What’s Your Take on Sports Betting?

1. None of your business.

2. None of my business.

Gambling Is Ruining Sports
The Free Press | April 4, 2024 | Joe Nocera

For decades, Las Vegas was the only place in the country where sports betting was legal. And once upon a time, the men who ran the major sports leagues were terrified of betting. The great fear was that it would corrupt the players, who would be tempted to fix games.

Turns out, those fears were valid. In the last year, there’s been a spate of gambling-related controversies. The NBA is investigating Toronto’s Jontay Porter for taking himself out of two games to boost gamblers betting against his performance. Major League Baseball’s best player, Shohei Ohtani, is under a cloud after his Japanese translator used $4.5 million of Ohtani’s money to pay off gambling debts. (For the moment, at least, the translator is believed to have stolen the money from Ohtani, and he says he never bet on baseball.) And in 2023, the NFL suspended five players for betting on games in their own league.

Perhaps these controversies were inevitable. Because these days, professional sports have a lot to do with Vegas.

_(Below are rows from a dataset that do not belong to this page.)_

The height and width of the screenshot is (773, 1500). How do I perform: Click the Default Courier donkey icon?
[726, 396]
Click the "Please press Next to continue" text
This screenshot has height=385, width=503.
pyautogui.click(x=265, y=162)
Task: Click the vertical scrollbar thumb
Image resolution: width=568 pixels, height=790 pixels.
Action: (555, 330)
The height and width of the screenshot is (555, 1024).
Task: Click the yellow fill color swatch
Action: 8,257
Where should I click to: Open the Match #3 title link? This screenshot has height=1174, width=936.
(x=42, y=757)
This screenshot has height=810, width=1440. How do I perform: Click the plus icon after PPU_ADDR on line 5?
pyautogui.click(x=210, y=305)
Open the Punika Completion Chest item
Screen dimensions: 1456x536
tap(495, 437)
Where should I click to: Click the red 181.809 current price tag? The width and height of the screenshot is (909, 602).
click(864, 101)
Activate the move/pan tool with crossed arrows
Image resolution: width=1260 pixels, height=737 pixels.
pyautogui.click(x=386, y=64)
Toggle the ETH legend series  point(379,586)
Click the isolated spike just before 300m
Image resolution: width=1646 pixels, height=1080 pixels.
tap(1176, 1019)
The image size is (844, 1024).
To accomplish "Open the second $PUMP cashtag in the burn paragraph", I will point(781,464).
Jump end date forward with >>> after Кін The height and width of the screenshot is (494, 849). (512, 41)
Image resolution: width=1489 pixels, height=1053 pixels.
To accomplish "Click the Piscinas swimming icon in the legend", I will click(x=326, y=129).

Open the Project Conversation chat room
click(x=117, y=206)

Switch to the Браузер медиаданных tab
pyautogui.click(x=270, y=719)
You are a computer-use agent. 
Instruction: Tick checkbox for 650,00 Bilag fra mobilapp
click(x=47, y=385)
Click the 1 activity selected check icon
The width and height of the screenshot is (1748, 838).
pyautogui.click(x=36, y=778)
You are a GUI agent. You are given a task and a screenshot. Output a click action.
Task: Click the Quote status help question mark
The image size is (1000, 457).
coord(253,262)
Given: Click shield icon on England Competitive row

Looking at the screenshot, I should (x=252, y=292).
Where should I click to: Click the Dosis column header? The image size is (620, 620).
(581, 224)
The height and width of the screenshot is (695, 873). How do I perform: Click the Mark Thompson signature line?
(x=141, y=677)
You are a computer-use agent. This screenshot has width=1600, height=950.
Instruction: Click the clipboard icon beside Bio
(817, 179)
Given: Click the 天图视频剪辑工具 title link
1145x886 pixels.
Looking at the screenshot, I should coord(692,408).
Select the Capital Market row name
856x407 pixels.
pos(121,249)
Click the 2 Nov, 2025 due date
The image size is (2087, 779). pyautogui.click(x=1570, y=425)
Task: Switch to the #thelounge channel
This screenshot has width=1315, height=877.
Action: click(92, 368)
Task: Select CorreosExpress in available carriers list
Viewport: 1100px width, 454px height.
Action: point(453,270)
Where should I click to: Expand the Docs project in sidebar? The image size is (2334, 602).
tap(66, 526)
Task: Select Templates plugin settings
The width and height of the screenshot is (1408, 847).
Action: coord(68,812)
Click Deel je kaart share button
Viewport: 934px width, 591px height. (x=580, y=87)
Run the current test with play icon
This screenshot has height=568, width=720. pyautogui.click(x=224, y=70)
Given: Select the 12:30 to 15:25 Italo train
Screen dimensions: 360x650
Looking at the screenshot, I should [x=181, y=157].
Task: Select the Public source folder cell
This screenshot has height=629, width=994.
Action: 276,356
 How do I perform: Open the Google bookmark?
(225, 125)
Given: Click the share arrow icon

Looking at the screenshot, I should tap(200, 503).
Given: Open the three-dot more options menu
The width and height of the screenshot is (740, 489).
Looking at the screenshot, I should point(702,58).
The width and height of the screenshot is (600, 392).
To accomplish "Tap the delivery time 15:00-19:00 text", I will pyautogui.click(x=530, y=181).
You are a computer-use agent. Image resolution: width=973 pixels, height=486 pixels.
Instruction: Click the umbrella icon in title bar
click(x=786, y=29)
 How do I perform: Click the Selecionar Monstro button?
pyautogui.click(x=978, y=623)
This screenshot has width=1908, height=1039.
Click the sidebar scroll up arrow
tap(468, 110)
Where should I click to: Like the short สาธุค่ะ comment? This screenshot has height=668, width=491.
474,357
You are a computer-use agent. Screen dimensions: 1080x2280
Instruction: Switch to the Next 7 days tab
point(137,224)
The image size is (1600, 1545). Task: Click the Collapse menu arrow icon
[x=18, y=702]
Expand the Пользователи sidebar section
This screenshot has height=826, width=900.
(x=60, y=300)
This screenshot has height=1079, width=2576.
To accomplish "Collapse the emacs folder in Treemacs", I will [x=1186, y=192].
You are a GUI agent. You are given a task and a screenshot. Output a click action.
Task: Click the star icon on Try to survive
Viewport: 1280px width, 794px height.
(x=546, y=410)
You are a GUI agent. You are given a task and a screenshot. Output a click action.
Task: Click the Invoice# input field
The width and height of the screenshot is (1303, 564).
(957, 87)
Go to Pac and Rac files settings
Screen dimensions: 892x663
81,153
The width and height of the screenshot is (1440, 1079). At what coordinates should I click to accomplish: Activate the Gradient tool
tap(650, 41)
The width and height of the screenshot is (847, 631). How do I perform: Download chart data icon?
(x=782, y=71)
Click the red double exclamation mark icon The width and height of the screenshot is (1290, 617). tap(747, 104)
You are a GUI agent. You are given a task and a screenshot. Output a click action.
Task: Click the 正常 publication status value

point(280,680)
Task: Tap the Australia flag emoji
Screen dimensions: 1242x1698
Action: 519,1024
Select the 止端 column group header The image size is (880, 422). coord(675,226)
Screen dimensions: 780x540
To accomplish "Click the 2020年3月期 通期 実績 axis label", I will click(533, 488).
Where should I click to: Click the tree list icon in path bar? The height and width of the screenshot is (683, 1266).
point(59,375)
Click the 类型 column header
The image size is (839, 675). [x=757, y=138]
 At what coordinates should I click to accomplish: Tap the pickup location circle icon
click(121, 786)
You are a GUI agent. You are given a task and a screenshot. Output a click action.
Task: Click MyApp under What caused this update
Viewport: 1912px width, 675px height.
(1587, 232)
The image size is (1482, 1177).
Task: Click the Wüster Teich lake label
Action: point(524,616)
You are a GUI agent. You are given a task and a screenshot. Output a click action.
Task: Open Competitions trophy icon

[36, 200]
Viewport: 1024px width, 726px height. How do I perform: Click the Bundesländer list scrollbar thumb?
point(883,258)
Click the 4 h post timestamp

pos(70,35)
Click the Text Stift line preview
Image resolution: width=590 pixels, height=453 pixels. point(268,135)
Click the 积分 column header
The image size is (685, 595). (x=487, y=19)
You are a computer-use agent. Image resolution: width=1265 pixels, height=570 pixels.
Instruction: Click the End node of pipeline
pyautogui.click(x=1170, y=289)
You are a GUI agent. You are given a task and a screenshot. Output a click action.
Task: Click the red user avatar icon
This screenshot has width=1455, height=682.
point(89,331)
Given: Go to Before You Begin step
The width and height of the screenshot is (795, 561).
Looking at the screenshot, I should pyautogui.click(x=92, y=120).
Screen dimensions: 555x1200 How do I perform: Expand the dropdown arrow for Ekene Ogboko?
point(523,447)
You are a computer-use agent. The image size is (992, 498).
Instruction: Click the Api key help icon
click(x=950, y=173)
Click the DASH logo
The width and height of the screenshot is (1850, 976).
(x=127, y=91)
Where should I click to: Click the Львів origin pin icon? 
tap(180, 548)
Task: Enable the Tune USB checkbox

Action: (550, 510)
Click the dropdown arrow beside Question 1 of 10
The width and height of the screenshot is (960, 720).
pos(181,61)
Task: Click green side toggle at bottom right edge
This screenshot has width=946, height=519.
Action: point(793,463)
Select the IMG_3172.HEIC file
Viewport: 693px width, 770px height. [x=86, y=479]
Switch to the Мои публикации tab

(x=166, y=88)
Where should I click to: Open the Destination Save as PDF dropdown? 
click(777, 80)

The dam broke in 2017, when the National Hockey League put a franchise in Las Vegas, and when the Oakland Raiders relocated to the city—where they play in a stadium where gambling takes place. The following year, a Supreme Court decision opened the doors to sports betting across the country; 38 states have since legalized it. Since then, online sports betting behemoths FanDuel and DraftKing have plastered their logos on the floors of basketball arenas and become major advertisers for televised pro sports events. And this year’s Super Bowl actually took place in the Raiders stadium—yes, the one where gambling takes place.

Did the Founding Fathers concern themselves with what a person did with his own money?

Of course I recognize there’s a problem when players, owners, managers, and the mob get involved.

I don’t think I’ve thought this through, which is why I’m going to you guys.

10 Comments

  1. Cross-Eyed Johnny, from his office in the back of El Skeezo’s Liquor Emporium, is absolutely dead set an opponent of legalized sports gambling.

    It really cuts into his bottom line.

    It is a bit hard to fathom that professionals athletic the amount of cash they get nowadays are really susceptible to bribery, but might still be influenced by threats, and legal gambling is probably less likely than black market betting to go to that extreme.

  2. Well, when I’m watching hockey and there’s a play review that is clearly not correct, I realize that it’s not the situation room in Toronto making the call, but the Board of Directors at Draft Kings. Other than that, I guess it’s okay.